The server (Oracle-HTTP-Server 11.1.1.7), however, only supports TLSv1 and SSLx. Additionally, it has a very limited selection of supported cipher suites, but there is still one suite in common that we can use with TLSv1: SSL_RSA_WITH_3DES_EDE_CBC_SHA (a.k.a. TLS_RSA_WITH_3DES_EDE_CBC_SHA).
However, straightforward connection fails with the server terminating handshake. Debug output we get (on the client side) looks like this:
main, WRITE: TLSv1.2 Handshake, length = 265
main, READ: TLSv1 Alert, length = 2
main, RECV TLSv1.2 ALERT: fatal, close_notify
main, called closeSocket()
main, handling exception: javax.net.ssl.SSLException: Received fatal alert: close_notify
To me, it looks like the server doesn't even try to fall back to TLSv1: as soon as the client declares TLSv1.2 as preferred, the server bails out.
In comparison, when we explicitly disable TLSv1.2 and TLSv1.1 in our client, thus making TLSv1 the preferred option, handshake succeeds.

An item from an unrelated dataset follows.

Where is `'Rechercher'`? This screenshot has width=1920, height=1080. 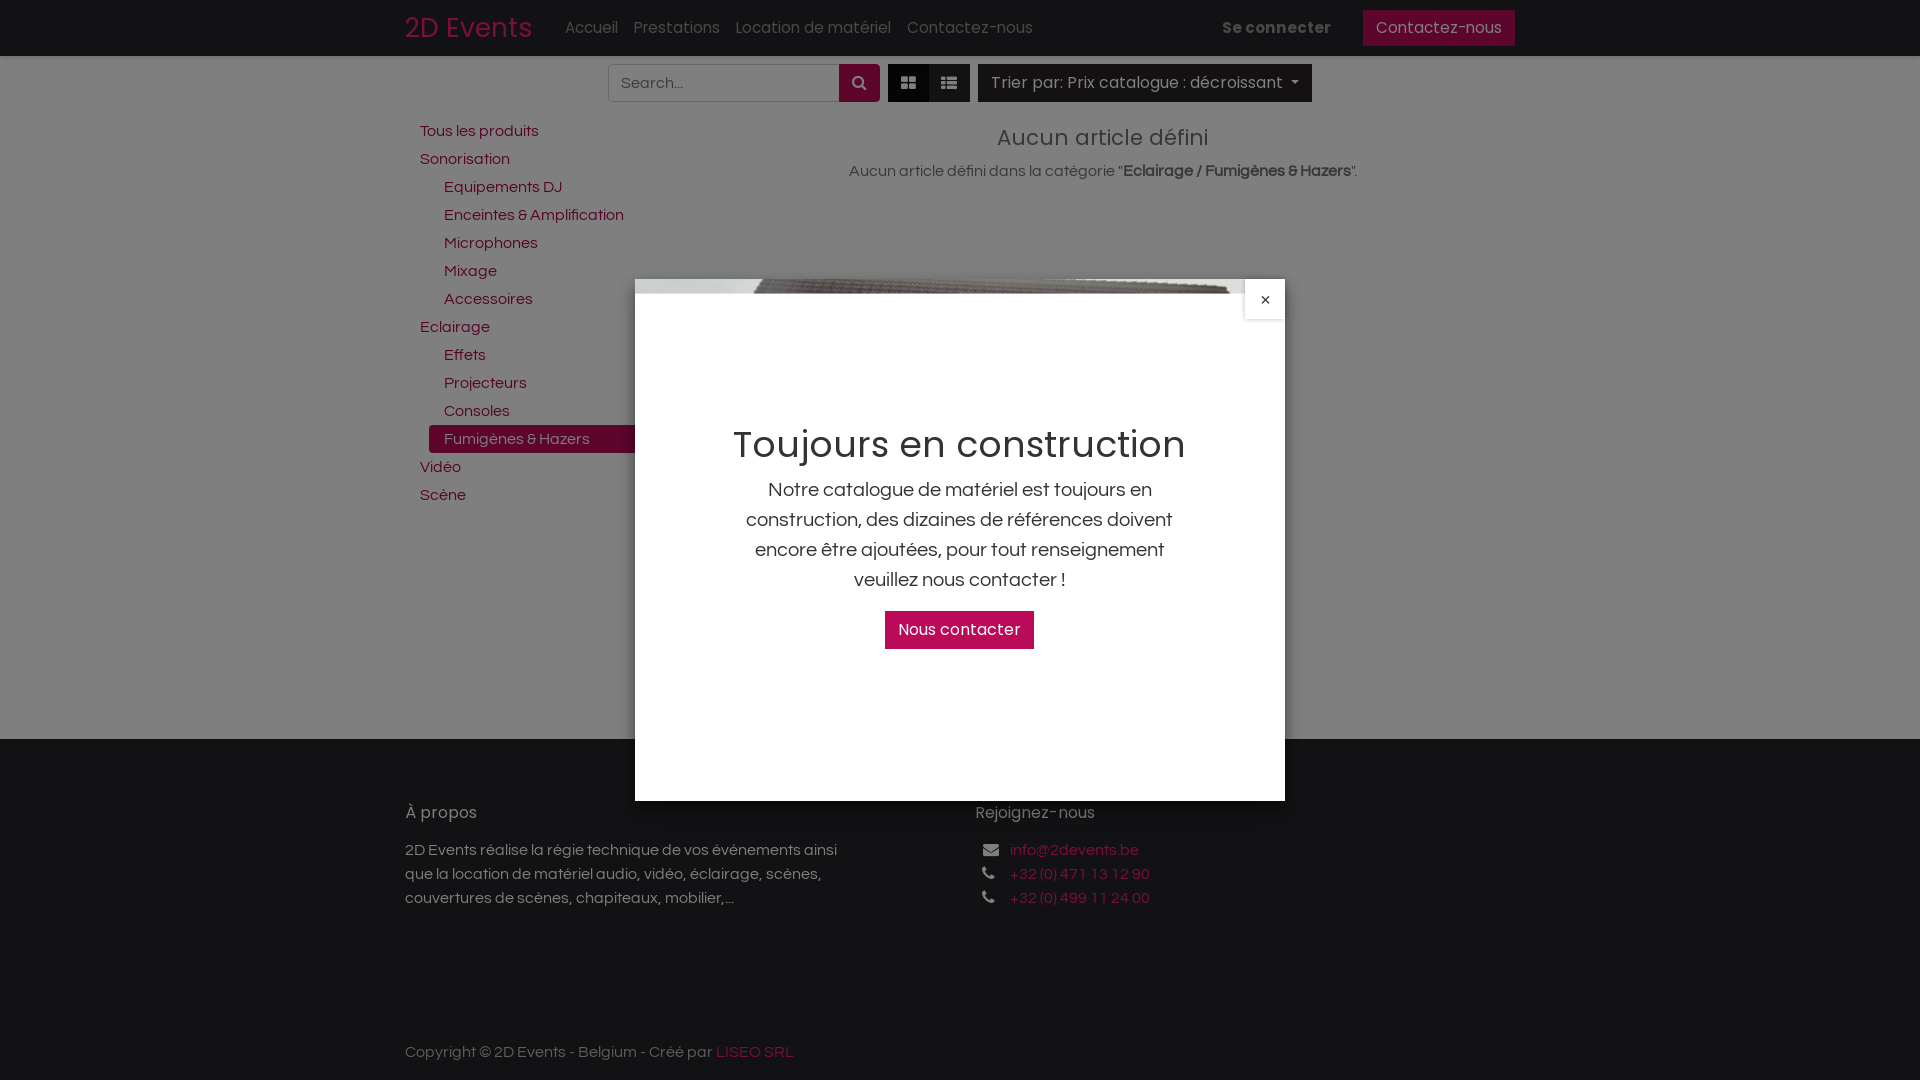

We also tried to connect to another legacy server that doesn't know about TLSv1.2 and TLSv1.1, but here connection works as expected: even though the client says it prefers TLSv1.2, they agree with the server to use TLSv1, as the best common protocol:
main, WRITE: TLSv1.2 Handshake, length = 269
main, READ: TLSv1 Handshake, length = 85
...
Question: is it the server's duty to choose out of the list of TLS/SSL protocols the client supports? Can I say to the server maintainers that it is the server that misbehaves, not our client?